Trajectoire. Chercheur à l’EPFL, le Camerounais Sylvain Lemofouet développe un projet de production électrique fonctionnant à l’air comprimé. Une technologie idéale
pour les pays en développement.
Comment stocker les énergies renouvelables efficacement et à moindre coût pour permettre notamment aux populations isolées des pays en développement d’avoir un accès facilité à l’électricité? C’est la première motivation de Sylvain Lemofouet (44 ans), cofondateur de la société Enairys Powertech, installée dans le parc scientifique de l’Ecole polytechnique fédérale de Lausanne (EPFL).
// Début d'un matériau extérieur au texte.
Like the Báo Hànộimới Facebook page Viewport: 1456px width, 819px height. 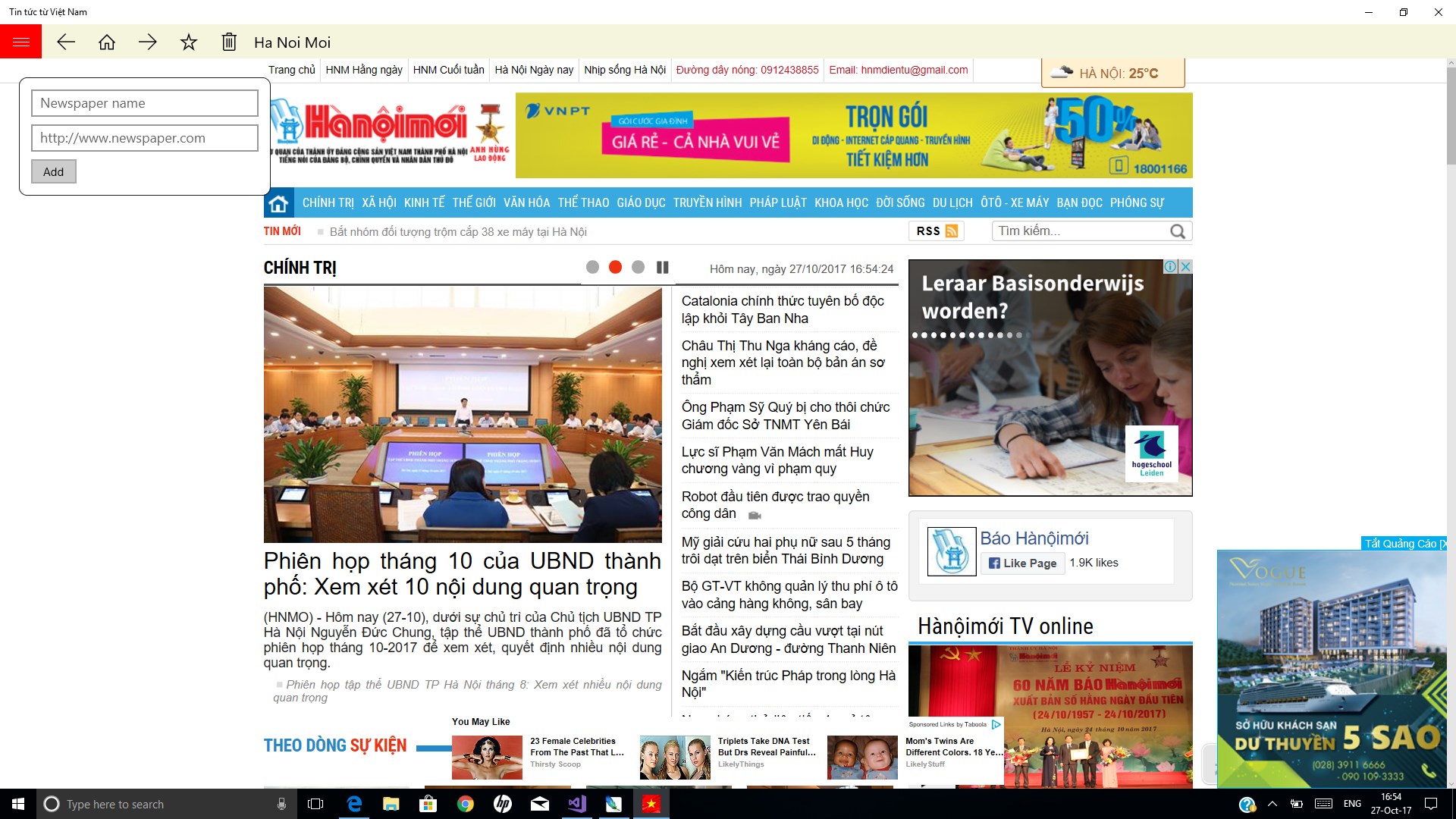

La difficulté du parcours professionnel de ce Camerounais au cœur généreux est à la mesure de son ambitieux projet. Fruit de sa thèse, ce dernier vise à utiliser l’énergie solaire ou éolienne pour comprimer l’air dans une bonbonne. Le souffle d’air ainsi emmagasiné permet à sa sortie de faire tourner un générateur lorsqu’il n’y a plus de soleil ou de vent.
Diplômé de l’Ecole normale supérieure de l’enseignement technique, une grande école de l’Université de Douala, Sylvain Lemofouet se tourne très tôt vers l’électronique. Fils d’un instituteur, il bénéficie d’un environnement familial très favorable aux études. Le baccalauréat technique en poche, il poursuit sa formation au rythme lent que lui impose le système camerounais.
A la fin du premier cycle, tout étudiant se doit en effet d’enseigner au minimum trois ans dans un établissement scolaire. Agé d’à peine 21 ans, Sylvain se présente au proviseur d’un lycée technique de Garoua, la capitale du nord.
Ce dernier lui fait vertement remarquer qu’il n’y a plus de place dans les classes de terminale. «Mais je viens comme enseignant prendre du service!» lui rétorque le jeune professeur. Ses talents pédagogiques sont une aubaine. En manque d’enseignants, l’administration lui demande de doubler la mise: six ans au lieu de trois.
De l’électronique à l’air comprimé
Mais le patient Camerounais demeure un chercheur dans l’âme. Parallèlement à ses cours, il offre ses talents à plusieurs entreprises, les aide à régler des problèmes techniques. Il contacte par ailleurs maintes universités européennes. La réponse positive viendra de Suisse.
Le professeur Alfred Rufer, qui dirige le laboratoire d’électronique industrielle de l’EPFL, accepte de l’accueillir en novembre 2001. Sylvain Lemofouet voit son rêve se réaliser. Il peut mener à bien une thèse de doctorat dans une école de renommée internationale. «Grâce notamment à un mécène qui a pris en charge les frais de ma vie quotidienne en Suisse», reconnaît-il volontiers.
Parti de l’électronique, le scientifique se concentre désormais sur l’air comprimé. Au sein du laboratoire de l’EPFL, comme partout dans le monde, le stockage de l’énergie reste un énorme défi à relever. L’air comprimé s’avère une séduisante option de rechange aux batteries. L’idée de créer une start-up fait son chemin.
Elle plaît à Alfred Rufer. Heureux lauréat d’un Innogrant, un programme de soutien de l’EPFL qui finance son salaire, Sylvain Lemofouet peut désormais travailler pleinement sur son projet d’entreprise.
La société Enairys Powertech, qu’il a cofondée avec le professeur Alfred Rufer, s’est alliée avec l’électricien bernois BKW pour mettre sur pied un projet pilote, lequel devait voir le jour en 2012. Mais là encore il faut faire preuve de patience.
«Nous avions sous-estimé les difficultés techniques et financières, soupire Sylvain Lemofouet, qui ne se décourage pas pour autant. Notre projet pilote devrait aboutir cet été 2015 à la centrale solaire de Mont-Soleil.»
Il sera suivi d’un deuxième, en partenariat avec les Services industriels de Lausanne. Les investisseurs privés ont apporté 1,3 million de francs, le canton de Vaud 1,6 million sur trois ans. C’est 100 fois moins que des concurrents américains… qui ne sont toutefois pas plus avancés techniquement que les chercheurs de l’EPFL!